It wasn’t going to take very long for me to share my favorite dinner, ever.
That’s right! The flavor combo of peanut and sriracha is one of my favorites, and turning that into a meal consisting of soba noodles (one of my favorite grains) and tofu (my protein of choice) makes me that much more excited for dinner!
I was inspired when seeing this sriracha tofu recipe and Kathy Patalsky’s peanut soba noodles in her cookbook, and wondered how amazing they would taste if I combined the two into my own recipe and added my own spin to it…the result: Pretty damn amazing!
The best part about this recipe is that it is filled with flavor and takes less than 30 minutes to prepare (not counting how long it takes to press the tofu)! It’s a quick, easy, and delicious meal that serves two hungry people, or could be split into smaller servings depending on your liking.
I also incorporated a few of my favorite cooked vegetables: cauliflower, broccoli, and kale. You are more than welcome to experiment with other veggies are well! I was really close to adding mushrooms, but decided against it (I have added one cup of shiitake mushrooms when testing this recipe, and it is pretty good, but I prefer it without them….you are welcome to try it out, though!).

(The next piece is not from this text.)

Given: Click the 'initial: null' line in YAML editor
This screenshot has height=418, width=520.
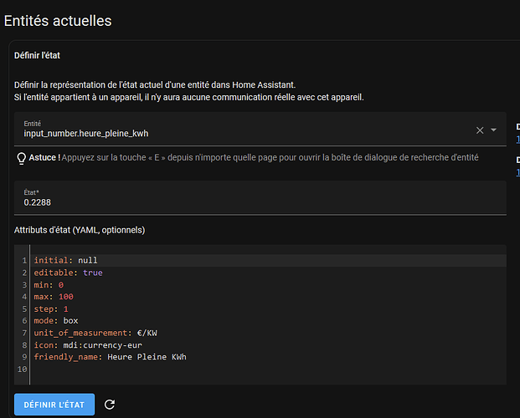Looking at the screenshot, I should pos(66,260).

Overall, the combination of the creamy peanut soba noodles and spicy sriracha tofu stir fry is what really makes this recipe delicious and completely worth trying out! The amount of flavor is unreal! If you try it, you’ll likely understand why it is a staple in my household!
- 9oz soba noodles
- 3-4 tbsp creamy peanut butter
- 1/4 cup almond milk
- 2 tbsp maple syrup or agave
- 1 tbsp rice vinegar
- 2 tbsp tamari
- 1 tsp garlic powder
- pinch of cayenne (optional)
- One 14oz block tofu (extra firm recommended)
- 2 cups broccoli florets
- 2 cups cauliflower
- 2 cups kale
- 1/4 cup sriracha
- 2 tbsp agave
- 3 tbsp tamari
- 2 tbsp rice vinegar
- 1. Press tofu with paper towel and let sit for 15 minutes to one hour
- 2. Prepare Soba Noodles: Cook soba noodles according to directions on the packet. I usually cook mine on medium-high heat for 4 minutes in boiling water. Drain noodles after cooking and set aside
- 3. Make the Peanut Sauce: In a small bowl, whisk the peanut butter, almond milk, agave, rice vinegar, tamari, garlic powder, and cayenne (if using) together until creamy. If the sauce is too thick, add more almond milk. If too watery, add more peanut butter. Adjust ingredients to taste and set aside.

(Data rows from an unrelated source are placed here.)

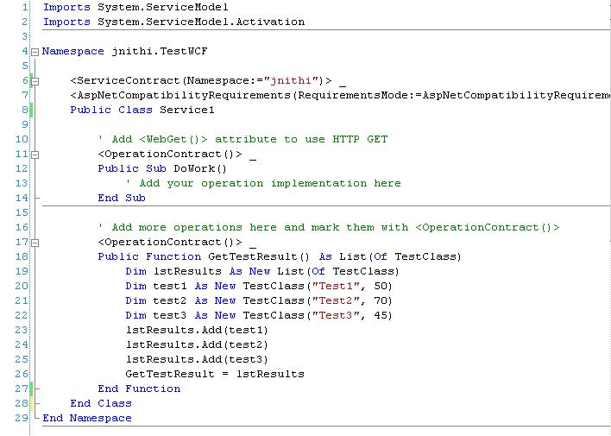Click the GetTestResult = lstResults assignment line
Viewport: 611px width, 436px height.
[215, 374]
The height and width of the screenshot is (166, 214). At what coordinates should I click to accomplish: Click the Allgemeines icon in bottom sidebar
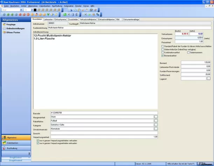4,138
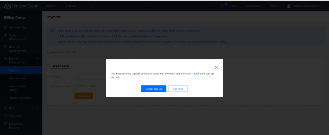Select Transactions in the sidebar
Screen dimensions: 329x135
[17, 78]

- 4. Chop tofu into small, cubed pieces, and chop vegetables if needed. Heat a large pan on medium heat, add the tofu, broccoli, cauliflower, and kale and sauté until the tofu is golden brown on each side, about 6-10 minutes.
- 5. In between sautéing the stir fry, make the sriracha agave sauce. In a small bowl, mix the sriracha, agave, rice vinegar, and tamari together until well-combined. Adjust flavor to taste.

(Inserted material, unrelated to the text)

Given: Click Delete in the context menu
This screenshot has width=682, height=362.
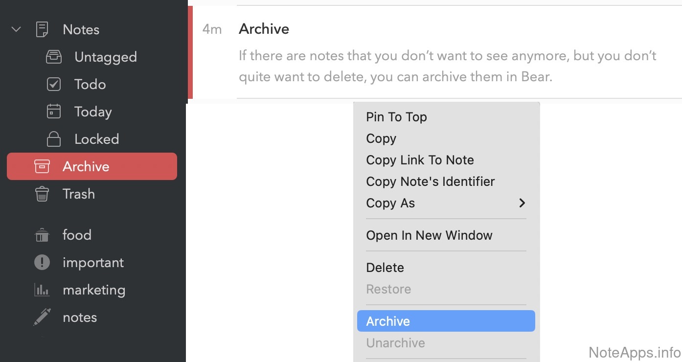Looking at the screenshot, I should tap(385, 268).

- 6. Pour sriracha sauce into the stir fry and sauté until the sauce fully coats the tofu and vegetables (2-3 mins). Remove from heat.
- 7. In a large bowl, add soba noodles and peanut sauce together and mix until the sauce coats the noodles (there may be extra sauce on the bottom). Add the sriracha stir fry and toss until combined.
- Serve and enjoy!
- I do not use oil, but if you would like to use some for the stir fry, olive oil or coconut oil would work well.